Thanks again to Ori for working on this change to make development more accessible!


Join our IRC channel to get real-time notifications of new reviews

Long before Slack, Skype, and Hipchat introduced real-time chat to countless work environments, IRC has been a part of the communications backbone of the Net, enabling people to share real-time news even of the collapse of the Soviet Union, or the first Gulf War. It continues to be a popular tool for open source developers, and we use the #lib.reviews channel on irc.freenode.net (which you can access through Freenode’s web gateway if you don’t want to use an IRC client) for occasional real-time discussion.

Thanks to a pull request by Ori Livneh, lib.reviews now has its first IRC bot, ReviewBot. ReviewBot posts real-time notifications of reviews as they are posted to the site. This is accomplished through a webhook using the node-webhooks module. Basically, anytime a review is posted, we can queue up POST requests to a number of services to let them know a review is live. So, in future, we can use this same infrastructure to hook into other chat systems, or let apps that rely on our data know about relevant updates.


Four new languages activated

Thanks to the efforts of translators NMaia, Gomoko, Jean-Frédéric, Wladek92, and
Vitorvicentevalente, the first additional lib.reviews language editions are now online: Esperanto, French, Brazilian Portuguese, and European Portuguese. Use the selector at the bottom to change your language. We will assume that any content you create is in the language you’ve selected.

Translations in Bengali, Welsh, Spanish, Finnish, Italian, Korean, Luxembourgish, Macedonian, Russian, Swedish, and Simplified Chinese have started. Of those, Swedish, Chinese, and Macedonian are more than 50% complete. You can see the latest statistics here. See our previous post for details on how to start a new translation or help finish an existing one.

Thanks again to the amazing translatewiki.net community for making this happen!


Want to see lib.reviews in your language? Help us translate :-)

From the beginning, one of the things that’s meant to set lib.reviews apart has been language support. Not only can you view the user interface in multiple languages, changing it also lets you write reviews in your language, or translate them. But I’m only bilingual, which is why we have only English and German so far.

You can change that now, by signing up for an account with translatewiki.net, the open source translation community behind the translation of the Wikipedia user interface. If you’re new to translatewiki.net, they ask you to make 20 test translations before they activate your account. This is to get quality translations and discourage spammers. I just timed it; it takes about 5 minutes, and you can use “Try another” to skip through a difficult message.

After your account is approved, visit this page and select your language in the top right to get started (see screenshot, language selector highlighted).

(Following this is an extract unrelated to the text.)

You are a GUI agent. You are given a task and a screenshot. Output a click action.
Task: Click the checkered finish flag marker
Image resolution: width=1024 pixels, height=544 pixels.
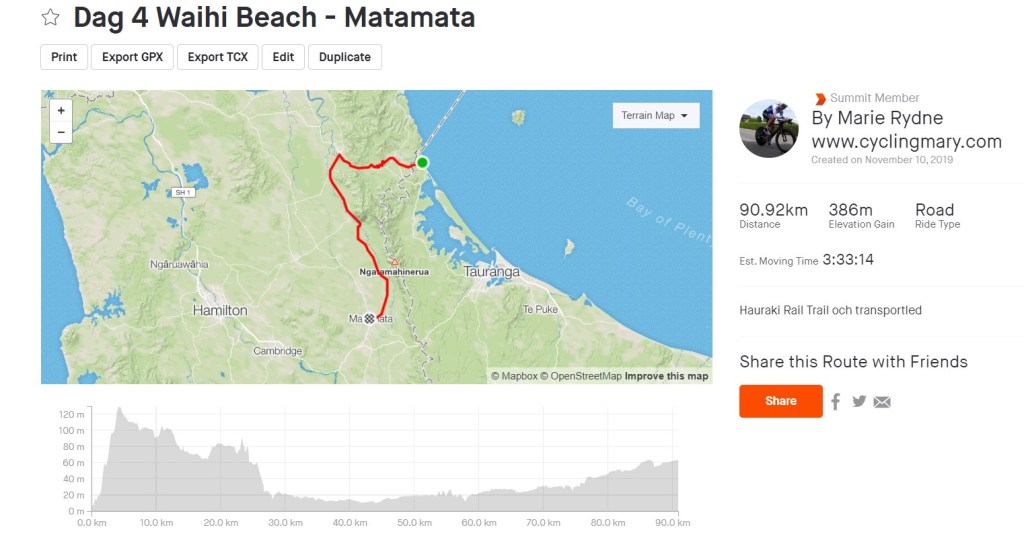(x=369, y=319)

Screenshot of translation process

Run into any problems? Find us on #lib.reviews on irc.freenode.net or #mediawiki-i18n on irc.freenode.net for general issues with translatewiki.net, or tweet to us at @lib_reviews.

Technical background

I wanted us to be on translatewiki.net, because it’s both very successful and has a great existing translator community, and because it’s fully open source, unlike alternatives like Transifex. It’s a bit more DIY though, so we had to sort out some technical issues first. I submitted a couple of patches to the TranslateWiki platform to support the “.” in the project name, and to support the specific syntax for pluralization that our message format uses. These are now merged and the project is available for translation.